Traduction certifiée conforme


Julie Boulanger, LL.M.

COUR FÉDÉRALE DU CANADA

SECTION DE PREMIÈRE INSTANCE


AVOCATS INSCRITS AU DOSSIER

NO DU GREFFE :              T-1057-96
INTITULÉ DE LA CAUSE :      AMBROSE MAURICE et autres c.
                     SA MAJESTÉ LA REINE et autre
LIEU DE L"AUDIENCE :          Edmonton (Alberta)
DATE DE L"AUDIENCE :          Le 9 février 2000

MOTIFS DE L"ORDONNANCE DE MADAME LA JUGE REED

DATE DES MOTIFS :          Le 17 février 2000

ONT COMPARU :         

M. DALE GIBSON et RANJI JEERAKATHIL              POUR LES DEMANDEURS

M. PATRICK HODGKINSON et MME

BRENDA KAMINSKI                          POUR LES DÉFENDEURS
M. JEAN TEILLET                              POUR L"INTERVENANT

AVOCATS INSCRITS AU DOSSIER


Dale Gibson Associates

Edmonton (Alberta)                              POUR LES DEMANDEURS
MINISTÈRE DE LA JUSTICE, EDMONTON              POUR LES DÉFENDEURS

Ruby & Edwardh

Toronto (Ontario)                              POUR L"INTERVENANT





Date : 20000217


Dossier : T-1057-96


OTTAWA (Ontario), le jeudi 17 février 2000

EN PRÉSENCE DE MADAME LA JUGE B. REED


ENTRE :


     AMBROSE MAURICE, MERVIN MAURICE et

     THE MÉTIS SOCIETY OF SASKATCHEWAN

     SAPWAGAMIC LOCAL 176 INC.

=== CONSIGNES ===
[A] Répondez aux questions suivantes d'après l'extrait du dossier judiciaire :
(i) Dans quelle ville l'audience s'est-elle tenue ?
(ii) À quelle date les motifs de l'ordonnance sont-ils datés ?
(iii) Qui a comparu pour l'intervenant ?
[B] Rédigez la suite de l'extrait du dossier judiciaire à partir de sa dernière ligne.

=== ENTRÉES FOURNIES ===
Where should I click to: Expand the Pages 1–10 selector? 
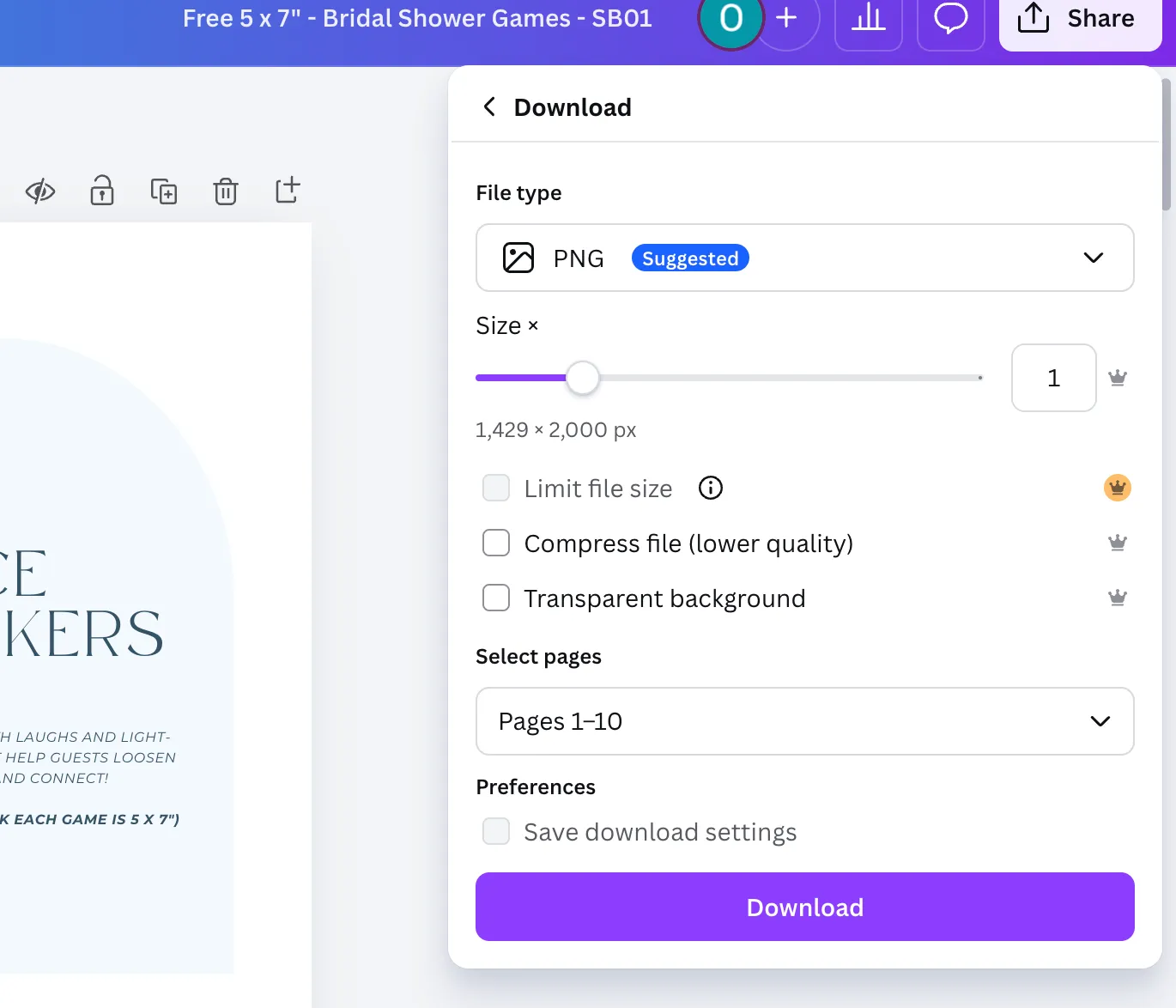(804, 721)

---

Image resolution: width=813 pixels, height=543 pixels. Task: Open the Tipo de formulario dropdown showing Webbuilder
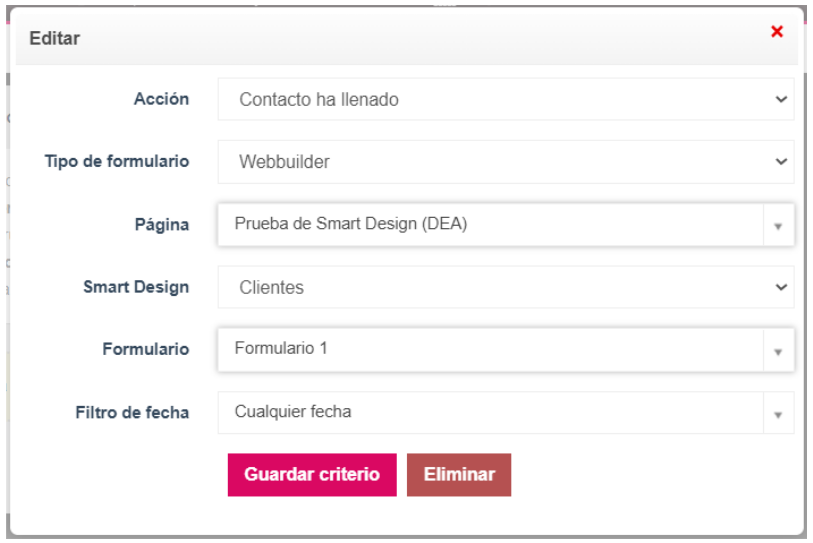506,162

=== RÉPONSES DANS L'ORDRE ===
[A]
(i) À Edmonton (Alberta).
(ii) Le 17 février 2000.
(iii) M. Jean Teillet.

[B]
     demandeurs

     - et -

     SA MAJESTÉ LA REINE DU CHEF DU CANADA,

     représentée par

     LE MINISTRE DES AFFAIRES INDIENNES ET DU NORD CANADIEN,

     et LE PROCUREUR GÉNÉRAL DU CANADA

     défendeurs


- et -


RALLIEMENT NATIONAL DES MÉTIS


intervenant



ORDONNANCE

     Comme suite à la conférence de gestion de l"instruction du 9 février 2000;
     LA COUR ORDONNE CE QUI SUIT :

  1. .      Les demandeurs communiqueront aux défendeurs une liste de questions écrites au plus tard le 17 avril 2000;

  2. .      Dans les 60 jours de la réception de la liste de questions des demandeurs, les défendeurs communiqueront leurs réponses ainsi qu"une liste de questions écrites auxquelles devront répondre les demandeurs;

  3. .      Dans les 60 jours de la réception des questions écrites des défendeurs, les demandeurs communiqueront leurs réponses;

  4. .      Si des questions découlent des réponses qu"ont données les demandeurs ou les défendeurs, elles doivent être communiquées dans les 60 jours de la réception des réponses. Les questions additionnelles doivent recevoir une réponse dans les 60 jours de leur signification. Sous réserve du droit des parties de signifier des questions additionnelles, aucune autre question ne doit être signifiée par la suite sans le consentement des parties ou une ordonnance de la Cour;

  5. .      La procédure énoncée précédemment ne porte pas atteinte au droit des parties de tenir un interrogatoire préalable oral dans les 30 jours de la réception de la dernière série de réponses;

  6. .      Les parties peuvent convenir de proroger l"un ou l"autre des délais énoncés précédemment sans qu"il soit nécessaire de rendre une autre ordonnance.


                                 B. Reed
                                     Juge


Traduction certifiée conforme


Julie Boulanger, LL.M.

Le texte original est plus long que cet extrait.